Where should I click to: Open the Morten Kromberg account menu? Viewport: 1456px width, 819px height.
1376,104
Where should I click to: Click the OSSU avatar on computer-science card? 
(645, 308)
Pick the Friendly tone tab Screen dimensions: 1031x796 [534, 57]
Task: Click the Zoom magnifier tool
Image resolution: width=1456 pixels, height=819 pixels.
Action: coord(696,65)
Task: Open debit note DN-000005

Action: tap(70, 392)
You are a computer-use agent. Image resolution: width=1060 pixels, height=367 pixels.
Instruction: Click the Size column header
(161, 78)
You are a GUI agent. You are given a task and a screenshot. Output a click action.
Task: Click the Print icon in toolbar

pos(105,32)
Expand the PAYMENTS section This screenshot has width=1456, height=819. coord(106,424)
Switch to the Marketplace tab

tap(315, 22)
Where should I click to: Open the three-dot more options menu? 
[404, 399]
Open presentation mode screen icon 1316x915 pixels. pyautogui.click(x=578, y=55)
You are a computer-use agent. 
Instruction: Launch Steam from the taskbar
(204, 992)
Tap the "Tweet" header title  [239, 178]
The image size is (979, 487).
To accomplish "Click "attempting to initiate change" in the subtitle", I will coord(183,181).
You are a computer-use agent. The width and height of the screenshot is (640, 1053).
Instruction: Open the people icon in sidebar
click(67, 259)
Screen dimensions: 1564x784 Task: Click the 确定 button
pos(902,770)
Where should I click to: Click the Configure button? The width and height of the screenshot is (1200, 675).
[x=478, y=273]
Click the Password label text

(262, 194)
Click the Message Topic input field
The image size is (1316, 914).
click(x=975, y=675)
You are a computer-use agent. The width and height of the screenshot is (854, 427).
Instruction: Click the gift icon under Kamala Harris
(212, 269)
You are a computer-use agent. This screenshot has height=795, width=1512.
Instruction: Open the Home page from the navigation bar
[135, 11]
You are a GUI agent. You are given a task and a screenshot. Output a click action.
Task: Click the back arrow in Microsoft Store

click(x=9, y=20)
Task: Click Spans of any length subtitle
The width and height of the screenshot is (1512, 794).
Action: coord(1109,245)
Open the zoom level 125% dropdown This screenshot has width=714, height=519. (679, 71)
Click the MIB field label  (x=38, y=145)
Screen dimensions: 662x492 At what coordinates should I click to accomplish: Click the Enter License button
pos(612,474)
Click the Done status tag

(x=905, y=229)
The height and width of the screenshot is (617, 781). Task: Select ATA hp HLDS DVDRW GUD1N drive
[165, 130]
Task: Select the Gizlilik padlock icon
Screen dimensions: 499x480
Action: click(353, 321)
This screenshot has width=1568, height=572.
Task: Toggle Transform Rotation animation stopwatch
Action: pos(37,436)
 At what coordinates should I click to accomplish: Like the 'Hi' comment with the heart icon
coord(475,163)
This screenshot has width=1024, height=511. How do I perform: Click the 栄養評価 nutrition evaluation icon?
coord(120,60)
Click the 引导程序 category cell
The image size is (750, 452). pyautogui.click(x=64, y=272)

====================

- Directions: Copy everything from the line containing "Where should I click to: Click the Configure" down to the end of the material, swapping "Instruction" for "Command" and leaving everything else unchanged.

- Expected answer:
Where should I click to: Click the Configure button? The width and height of the screenshot is (1200, 675).
[x=478, y=273]
Click the Password label text

(262, 194)
Click the Message Topic input field
The image size is (1316, 914).
click(x=975, y=675)
You are a computer-use agent. The width and height of the screenshot is (854, 427).
Command: Click the gift icon under Kamala Harris
(212, 269)
You are a computer-use agent. This screenshot has height=795, width=1512.
Command: Open the Home page from the navigation bar
[135, 11]
You are a GUI agent. You are given a task and a screenshot. Output a click action.
Task: Click the back arrow in Microsoft Store

click(x=9, y=20)
Task: Click Spans of any length subtitle
The width and height of the screenshot is (1512, 794).
Action: coord(1109,245)
Open the zoom level 125% dropdown This screenshot has width=714, height=519. (679, 71)
Click the MIB field label  (x=38, y=145)
Screen dimensions: 662x492 At what coordinates should I click to accomplish: Click the Enter License button
pos(612,474)
Click the Done status tag

(x=905, y=229)
The height and width of the screenshot is (617, 781). Task: Select ATA hp HLDS DVDRW GUD1N drive
[165, 130]
Task: Select the Gizlilik padlock icon
Screen dimensions: 499x480
Action: click(353, 321)
This screenshot has width=1568, height=572.
Task: Toggle Transform Rotation animation stopwatch
Action: pos(37,436)
 At what coordinates should I click to accomplish: Like the 'Hi' comment with the heart icon
coord(475,163)
This screenshot has width=1024, height=511. How do I perform: Click the 栄養評価 nutrition evaluation icon?
coord(120,60)
Click the 引导程序 category cell
The image size is (750, 452). pyautogui.click(x=64, y=272)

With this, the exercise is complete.